Cultural Clash and Imperialism:

One of the novel’s most prominent themes is the clash between the English and Italian cultures. The English characters often display a sense of superiority and a lack of understanding or respect for Italian customs and values, reflecting the attitudes of imperialism prevalent at the time. This cultural arrogance leads to misunderstandings and conflicts.

The Limits of Idealism and Romanticism:

The novel critiques the romantic idealism of its characters, particularly in their romantic and familial relationships. The characters often act based on idealized notions of love and virtue, which leads to tragic consequences. Forster explores the danger of placing ideals above the complexity of real human emotions and situations.

Class and Social Constraints:

Social class plays a significant role in the novel. The English characters’ attitudes and actions are often influenced by their adherence to class norms and expectations. The novel critiques the rigidity of the English class system and its impact on personal relationships.

The Complexity of Human Relationships:

Forster explores the complexities and intricacies of human relationships. The novel features a range of relationships, including familial bonds, friendships, and romantic liaisons, each presenting its own set of challenges and misunderstandings.

Irony and Tragedy:

The novel employs irony to critique the characters’ actions and decisions. Many of their troubles are self-inflicted, resulting from their own prejudices and misunderstandings. The story takes on a tragic tone as these flaws lead to irreversible consequences.

Personal Growth and Self-Discovery:

Throughout the novel, some characters undergo significant personal growth. They are forced to confront their own prejudices and limitations, leading to a deeper understanding of themselves and the world around them.

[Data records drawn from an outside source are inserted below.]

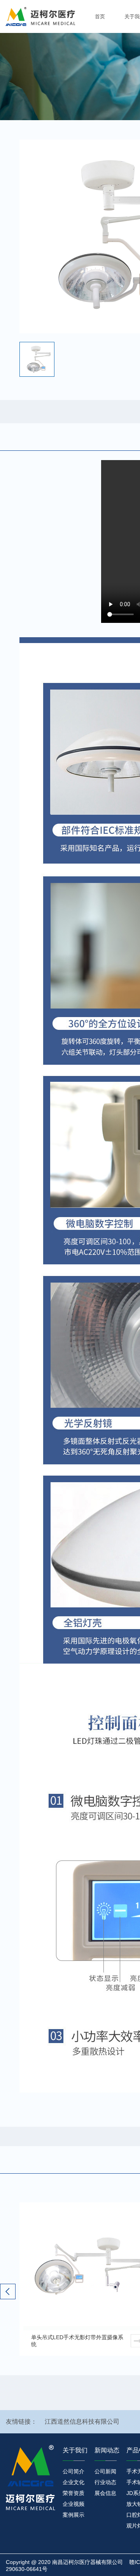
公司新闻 (105, 2471)
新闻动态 (106, 2450)
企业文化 (73, 2482)
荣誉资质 (73, 2493)
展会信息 (105, 2493)
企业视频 (73, 2504)
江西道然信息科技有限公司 (82, 2421)
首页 (100, 16)
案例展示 (73, 2515)
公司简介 (73, 2471)
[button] (8, 2291)
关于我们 (75, 2450)
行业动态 (105, 2482)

In “Where Angels Fear to Tread,” Forster combines a critique of English cultural arrogance with an exploration of the complexities of human relationships and the often tragic consequences of idealism and misunderstanding. The novel’s title, an allusion to Alexander Pope’s line “Fools rush in where angels fear to tread,” aptly summarizes its exploration of the folly of arrogance and the hazards of navigating the complex terrain of human emotions and cultural interactions.